South Mississippi Strong: Giving a hand up, not a hand out

Barbara Ruddiman devotes her life to helping others at The Lord is My Help. (Source: WLOX)
Barbara Ruddiman devotes her life to helping others at The Lord is My Help. (Source: WLOX)
Volunteers at the Lord is My Help prepare food to hand out to those in need. (Source: WLOX)
Volunteers at the Lord is My Help prepare food to hand out to those in need. (Source: WLOX)
(Photo Source: WLOX)
(Photo Source: WLOX)

OCEAN SPRINGS, MS (WLOX) - The Lord Is My Help soup kitchen has been a staple of the Ocean Springs community for decades, helping those who need it most. For the past 14 years, the person in charge of the operation has been Barbara Ruddiman. For her, it's a labor of love she believes is her special calling in life.

With a background in hotel management, Ruddiman found herself here.

"Every day that I get up and come in, I enjoy my work. That makes a very large difference in the happiness of your life," Ruddiman explained.

She is surrounded by those who give up their time to help. "Well, we'd be dead in the water without our volunteers. Myself and Jill, who runs the kitchen are the only paid employees. After that, everybody is a volunteer."

Those volunteers return the praise. One of them is Harvey Caylor. "She doesn't play any favorites. She treats everybody equal. She gives everything she can and does everything she can for people," Caylor said.

There are religious aspects in this operation, for good reason, according to Ruddiman.

"We have 12 members on the board. They are all Ocean Springs residents," she explains. "Each one represents a different specialty or represents different churches in the area."

Despite their troubles, everyone who walks in the door is shown dignity and compassion. "You should always treat people the way you want to be treated," said Ruddiman. "That goes anywhere in any walk of life. You can't expect to help yourself if you're not willing to help other people."

And that help leads to a brighter future for many clients, a bright spot for Ruddiman. "All of my success stories that I like to tell people about are people who have all gotten help and moved on. That's our main goal is to make sure that we help people with a hand up, not a hand out."

Speaking of giving a helping hand, that's where all the food comes from. "We get may donations. Monetary donations is what we use to purchase our food. Food donations obviously we are serving."

There's also daily paperwork that needs to be done because of some of that food, explained Ruddiman. "I also pick up once a month at 12 Baskets, which is USDA food. So that's food that I get free once a month from the federal government and I pick that up in Gulfport."

Who uses that food? "A lot of them are working. They just don't have money to necessarily be purchasing food.

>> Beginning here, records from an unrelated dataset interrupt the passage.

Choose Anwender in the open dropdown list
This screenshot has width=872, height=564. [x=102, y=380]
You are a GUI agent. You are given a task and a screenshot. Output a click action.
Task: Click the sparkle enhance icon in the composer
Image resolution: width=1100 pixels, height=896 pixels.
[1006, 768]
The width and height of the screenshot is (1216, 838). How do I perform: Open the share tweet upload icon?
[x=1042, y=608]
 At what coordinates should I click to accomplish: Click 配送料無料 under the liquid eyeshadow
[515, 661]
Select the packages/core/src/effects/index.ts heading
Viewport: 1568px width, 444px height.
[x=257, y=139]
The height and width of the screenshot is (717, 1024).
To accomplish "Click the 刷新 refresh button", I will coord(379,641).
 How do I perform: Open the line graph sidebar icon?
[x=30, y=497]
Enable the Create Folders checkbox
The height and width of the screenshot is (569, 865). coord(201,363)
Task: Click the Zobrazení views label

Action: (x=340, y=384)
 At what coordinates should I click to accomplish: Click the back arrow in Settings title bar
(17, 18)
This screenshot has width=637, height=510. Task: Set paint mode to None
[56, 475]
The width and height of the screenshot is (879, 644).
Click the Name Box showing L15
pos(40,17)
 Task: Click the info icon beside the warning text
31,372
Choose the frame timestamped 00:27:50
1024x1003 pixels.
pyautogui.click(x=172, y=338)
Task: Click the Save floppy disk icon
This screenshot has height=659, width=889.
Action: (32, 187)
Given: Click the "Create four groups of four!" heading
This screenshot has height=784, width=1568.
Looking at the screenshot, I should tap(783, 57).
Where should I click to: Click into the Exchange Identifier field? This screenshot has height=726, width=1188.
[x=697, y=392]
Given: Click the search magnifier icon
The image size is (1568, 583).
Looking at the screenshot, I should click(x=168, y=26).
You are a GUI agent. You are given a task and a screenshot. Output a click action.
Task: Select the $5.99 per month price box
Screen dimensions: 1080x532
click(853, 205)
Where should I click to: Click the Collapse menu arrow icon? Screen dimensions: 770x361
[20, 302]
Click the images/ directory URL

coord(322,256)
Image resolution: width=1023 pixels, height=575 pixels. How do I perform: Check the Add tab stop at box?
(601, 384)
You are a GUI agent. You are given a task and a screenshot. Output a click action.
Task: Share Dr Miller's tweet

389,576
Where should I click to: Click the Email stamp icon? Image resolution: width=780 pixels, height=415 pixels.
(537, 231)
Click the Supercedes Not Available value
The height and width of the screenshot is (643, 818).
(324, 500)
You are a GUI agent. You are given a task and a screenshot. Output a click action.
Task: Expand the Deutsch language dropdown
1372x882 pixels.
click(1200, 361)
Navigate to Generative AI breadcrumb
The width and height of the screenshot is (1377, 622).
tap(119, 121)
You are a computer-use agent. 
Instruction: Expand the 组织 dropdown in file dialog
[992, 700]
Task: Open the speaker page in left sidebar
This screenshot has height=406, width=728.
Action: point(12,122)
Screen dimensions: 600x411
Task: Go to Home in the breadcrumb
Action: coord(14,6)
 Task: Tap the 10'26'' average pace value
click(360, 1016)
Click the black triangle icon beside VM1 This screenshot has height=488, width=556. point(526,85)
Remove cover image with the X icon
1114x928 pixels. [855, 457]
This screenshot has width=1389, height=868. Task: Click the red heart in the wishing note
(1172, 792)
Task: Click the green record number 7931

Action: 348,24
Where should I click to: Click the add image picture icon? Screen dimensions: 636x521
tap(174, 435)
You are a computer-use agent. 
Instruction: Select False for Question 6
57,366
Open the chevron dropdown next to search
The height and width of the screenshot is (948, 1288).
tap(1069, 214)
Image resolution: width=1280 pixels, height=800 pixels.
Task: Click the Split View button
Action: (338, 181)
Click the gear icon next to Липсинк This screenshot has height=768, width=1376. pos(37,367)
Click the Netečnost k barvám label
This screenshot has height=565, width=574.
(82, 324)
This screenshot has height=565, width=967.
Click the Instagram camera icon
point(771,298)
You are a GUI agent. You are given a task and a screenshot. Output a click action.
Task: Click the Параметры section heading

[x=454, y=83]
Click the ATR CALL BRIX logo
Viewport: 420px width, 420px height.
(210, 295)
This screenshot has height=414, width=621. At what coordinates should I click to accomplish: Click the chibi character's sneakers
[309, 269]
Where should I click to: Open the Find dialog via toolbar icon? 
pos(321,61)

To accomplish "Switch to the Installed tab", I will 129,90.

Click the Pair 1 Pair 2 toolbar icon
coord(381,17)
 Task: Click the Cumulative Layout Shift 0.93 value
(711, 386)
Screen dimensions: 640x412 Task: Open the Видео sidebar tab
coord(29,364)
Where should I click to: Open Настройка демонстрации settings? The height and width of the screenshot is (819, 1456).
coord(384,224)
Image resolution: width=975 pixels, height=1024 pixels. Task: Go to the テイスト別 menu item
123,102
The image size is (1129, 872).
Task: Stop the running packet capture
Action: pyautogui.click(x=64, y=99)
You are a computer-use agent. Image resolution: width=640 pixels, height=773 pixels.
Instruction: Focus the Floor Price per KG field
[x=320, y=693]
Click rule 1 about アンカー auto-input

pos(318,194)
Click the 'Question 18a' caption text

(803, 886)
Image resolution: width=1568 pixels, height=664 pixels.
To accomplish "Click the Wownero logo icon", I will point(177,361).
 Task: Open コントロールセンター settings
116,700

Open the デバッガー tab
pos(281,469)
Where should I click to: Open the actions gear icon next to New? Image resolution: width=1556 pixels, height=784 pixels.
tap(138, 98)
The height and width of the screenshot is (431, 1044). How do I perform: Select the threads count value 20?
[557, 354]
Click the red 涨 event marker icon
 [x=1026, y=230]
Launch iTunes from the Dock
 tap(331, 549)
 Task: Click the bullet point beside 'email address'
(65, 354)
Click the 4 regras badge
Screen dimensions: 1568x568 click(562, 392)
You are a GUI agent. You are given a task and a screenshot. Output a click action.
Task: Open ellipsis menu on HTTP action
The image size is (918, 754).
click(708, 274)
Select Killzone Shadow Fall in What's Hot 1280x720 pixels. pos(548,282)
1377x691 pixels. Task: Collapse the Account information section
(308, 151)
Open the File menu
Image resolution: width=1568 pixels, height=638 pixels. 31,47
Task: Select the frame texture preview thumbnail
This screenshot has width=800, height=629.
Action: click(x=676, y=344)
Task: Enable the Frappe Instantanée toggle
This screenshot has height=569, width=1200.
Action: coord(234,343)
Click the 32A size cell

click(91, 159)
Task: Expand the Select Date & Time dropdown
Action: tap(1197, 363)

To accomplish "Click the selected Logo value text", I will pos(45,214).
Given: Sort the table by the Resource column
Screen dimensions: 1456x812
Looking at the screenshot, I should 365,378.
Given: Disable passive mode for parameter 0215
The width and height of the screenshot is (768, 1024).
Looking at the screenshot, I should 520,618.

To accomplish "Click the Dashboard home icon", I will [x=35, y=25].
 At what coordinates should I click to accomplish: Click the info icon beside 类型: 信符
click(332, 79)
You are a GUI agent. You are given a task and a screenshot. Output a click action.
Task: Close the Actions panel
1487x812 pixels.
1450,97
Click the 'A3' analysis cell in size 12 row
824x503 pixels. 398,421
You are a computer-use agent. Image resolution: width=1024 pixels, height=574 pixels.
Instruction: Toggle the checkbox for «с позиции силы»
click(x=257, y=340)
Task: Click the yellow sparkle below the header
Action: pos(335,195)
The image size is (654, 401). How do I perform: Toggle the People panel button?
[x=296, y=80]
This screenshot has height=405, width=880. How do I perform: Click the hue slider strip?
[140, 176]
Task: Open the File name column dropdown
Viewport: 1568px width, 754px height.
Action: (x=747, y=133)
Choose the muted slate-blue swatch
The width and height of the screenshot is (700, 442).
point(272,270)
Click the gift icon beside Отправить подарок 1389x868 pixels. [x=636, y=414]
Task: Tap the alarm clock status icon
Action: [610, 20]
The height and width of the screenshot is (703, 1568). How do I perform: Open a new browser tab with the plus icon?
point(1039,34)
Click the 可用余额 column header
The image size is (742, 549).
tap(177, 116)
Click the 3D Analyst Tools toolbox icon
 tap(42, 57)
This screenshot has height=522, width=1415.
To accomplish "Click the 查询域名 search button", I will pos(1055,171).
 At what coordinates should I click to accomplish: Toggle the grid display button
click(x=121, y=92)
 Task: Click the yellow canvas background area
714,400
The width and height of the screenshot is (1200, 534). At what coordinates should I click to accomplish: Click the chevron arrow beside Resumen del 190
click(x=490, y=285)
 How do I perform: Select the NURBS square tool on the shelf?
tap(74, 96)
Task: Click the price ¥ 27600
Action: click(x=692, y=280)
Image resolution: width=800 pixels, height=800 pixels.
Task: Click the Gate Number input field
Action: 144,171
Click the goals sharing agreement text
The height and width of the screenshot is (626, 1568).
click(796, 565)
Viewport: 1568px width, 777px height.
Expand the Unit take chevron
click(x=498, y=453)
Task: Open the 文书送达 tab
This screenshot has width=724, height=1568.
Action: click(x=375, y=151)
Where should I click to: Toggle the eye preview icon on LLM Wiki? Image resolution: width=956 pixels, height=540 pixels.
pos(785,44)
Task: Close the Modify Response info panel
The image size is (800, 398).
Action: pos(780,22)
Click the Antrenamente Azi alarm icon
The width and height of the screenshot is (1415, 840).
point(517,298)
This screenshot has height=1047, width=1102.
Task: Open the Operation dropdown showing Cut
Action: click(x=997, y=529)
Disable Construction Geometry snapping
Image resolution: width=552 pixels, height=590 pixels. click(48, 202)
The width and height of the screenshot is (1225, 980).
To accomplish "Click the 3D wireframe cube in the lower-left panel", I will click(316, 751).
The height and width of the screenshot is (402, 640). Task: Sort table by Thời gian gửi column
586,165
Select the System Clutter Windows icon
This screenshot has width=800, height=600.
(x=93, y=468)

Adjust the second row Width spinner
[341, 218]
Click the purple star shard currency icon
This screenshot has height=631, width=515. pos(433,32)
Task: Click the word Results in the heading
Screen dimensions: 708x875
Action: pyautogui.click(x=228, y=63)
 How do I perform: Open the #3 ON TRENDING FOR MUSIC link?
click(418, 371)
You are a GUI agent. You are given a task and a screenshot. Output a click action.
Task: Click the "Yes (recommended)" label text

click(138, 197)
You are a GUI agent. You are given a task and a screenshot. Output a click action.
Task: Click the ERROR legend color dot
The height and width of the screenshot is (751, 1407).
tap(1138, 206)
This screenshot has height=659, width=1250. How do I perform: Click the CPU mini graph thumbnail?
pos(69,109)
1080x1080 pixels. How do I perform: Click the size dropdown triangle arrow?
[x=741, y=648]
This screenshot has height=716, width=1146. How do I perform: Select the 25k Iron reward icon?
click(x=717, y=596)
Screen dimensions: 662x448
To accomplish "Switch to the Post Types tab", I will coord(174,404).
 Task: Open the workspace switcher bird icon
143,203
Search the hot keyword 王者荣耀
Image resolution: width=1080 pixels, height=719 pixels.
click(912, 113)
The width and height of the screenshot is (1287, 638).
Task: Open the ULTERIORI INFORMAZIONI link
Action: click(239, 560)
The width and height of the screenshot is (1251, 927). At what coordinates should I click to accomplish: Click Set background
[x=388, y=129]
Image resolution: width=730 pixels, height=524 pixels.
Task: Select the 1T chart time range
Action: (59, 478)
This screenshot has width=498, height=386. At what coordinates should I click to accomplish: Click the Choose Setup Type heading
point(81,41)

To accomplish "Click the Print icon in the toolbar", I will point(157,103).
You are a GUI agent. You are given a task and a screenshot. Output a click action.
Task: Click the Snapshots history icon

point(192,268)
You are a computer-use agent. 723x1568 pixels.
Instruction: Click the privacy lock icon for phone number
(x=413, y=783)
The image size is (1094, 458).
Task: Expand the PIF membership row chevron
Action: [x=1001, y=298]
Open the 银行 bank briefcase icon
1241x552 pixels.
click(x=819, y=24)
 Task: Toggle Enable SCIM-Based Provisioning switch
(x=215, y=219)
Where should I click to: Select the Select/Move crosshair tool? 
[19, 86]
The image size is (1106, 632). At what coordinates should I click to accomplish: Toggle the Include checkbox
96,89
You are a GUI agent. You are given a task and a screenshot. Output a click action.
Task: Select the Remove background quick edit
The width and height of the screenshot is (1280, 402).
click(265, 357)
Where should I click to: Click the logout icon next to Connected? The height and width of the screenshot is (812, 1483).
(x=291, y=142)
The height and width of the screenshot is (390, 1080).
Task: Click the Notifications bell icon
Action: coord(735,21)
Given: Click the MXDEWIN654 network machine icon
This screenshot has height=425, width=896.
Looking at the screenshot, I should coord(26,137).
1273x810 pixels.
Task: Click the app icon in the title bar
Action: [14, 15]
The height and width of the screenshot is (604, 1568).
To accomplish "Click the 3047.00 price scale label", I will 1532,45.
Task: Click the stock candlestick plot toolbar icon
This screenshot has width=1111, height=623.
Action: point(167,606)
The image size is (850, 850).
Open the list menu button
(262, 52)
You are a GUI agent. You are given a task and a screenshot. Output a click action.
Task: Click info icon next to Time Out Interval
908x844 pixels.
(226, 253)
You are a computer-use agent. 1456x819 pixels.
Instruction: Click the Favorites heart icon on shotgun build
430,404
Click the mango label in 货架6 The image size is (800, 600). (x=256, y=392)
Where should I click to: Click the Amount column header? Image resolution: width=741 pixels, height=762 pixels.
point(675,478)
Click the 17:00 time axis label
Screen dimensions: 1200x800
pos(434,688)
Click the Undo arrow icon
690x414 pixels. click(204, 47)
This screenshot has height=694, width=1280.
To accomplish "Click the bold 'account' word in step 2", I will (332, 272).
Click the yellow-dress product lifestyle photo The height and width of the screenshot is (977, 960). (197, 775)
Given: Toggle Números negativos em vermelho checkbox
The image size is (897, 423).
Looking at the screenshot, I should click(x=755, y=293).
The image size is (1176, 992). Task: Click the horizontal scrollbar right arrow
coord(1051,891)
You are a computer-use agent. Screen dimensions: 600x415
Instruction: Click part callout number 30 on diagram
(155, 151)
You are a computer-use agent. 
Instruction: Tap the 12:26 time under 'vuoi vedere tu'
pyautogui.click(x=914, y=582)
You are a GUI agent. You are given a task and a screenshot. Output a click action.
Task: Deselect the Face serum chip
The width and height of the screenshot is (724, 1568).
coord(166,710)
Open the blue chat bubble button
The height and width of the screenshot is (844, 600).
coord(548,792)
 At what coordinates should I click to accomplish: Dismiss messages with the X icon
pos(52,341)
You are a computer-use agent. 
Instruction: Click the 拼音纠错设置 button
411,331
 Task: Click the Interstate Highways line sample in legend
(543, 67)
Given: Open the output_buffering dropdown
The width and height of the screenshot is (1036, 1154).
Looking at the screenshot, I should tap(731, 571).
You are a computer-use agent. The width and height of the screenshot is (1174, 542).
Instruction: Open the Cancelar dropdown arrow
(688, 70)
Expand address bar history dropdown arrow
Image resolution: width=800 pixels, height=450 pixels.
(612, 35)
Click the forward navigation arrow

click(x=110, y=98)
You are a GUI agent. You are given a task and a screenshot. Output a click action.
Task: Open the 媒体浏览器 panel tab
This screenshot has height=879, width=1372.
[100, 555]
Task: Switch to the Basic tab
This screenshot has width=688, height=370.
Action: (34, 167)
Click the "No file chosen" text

We do deal with the homeless but that is a very small part of our ministry."

As much as Barbara Ruddiman loves being here at the Lord is My Help, as much as the volunteer's love working for her, perhaps the people who love it most are the people who receive the help.

That includes Elizabeth Black, getting a few bags of groceries to make ends meet. "Well, it really helps out a lot. I have a 14-year-old son and he's a teenager and we go through a lot of groceries. And I'm on a fixed income with social security. And I'm unemployed and it really does help a lot,' Black said.

For Barbara, her mission is summed up in five simple words. "I just like helping people."

Between daily deliveries to shut-in's and in-house feedings, the Lord Is My Help serves more than 50,000 hot nutritious meals every year.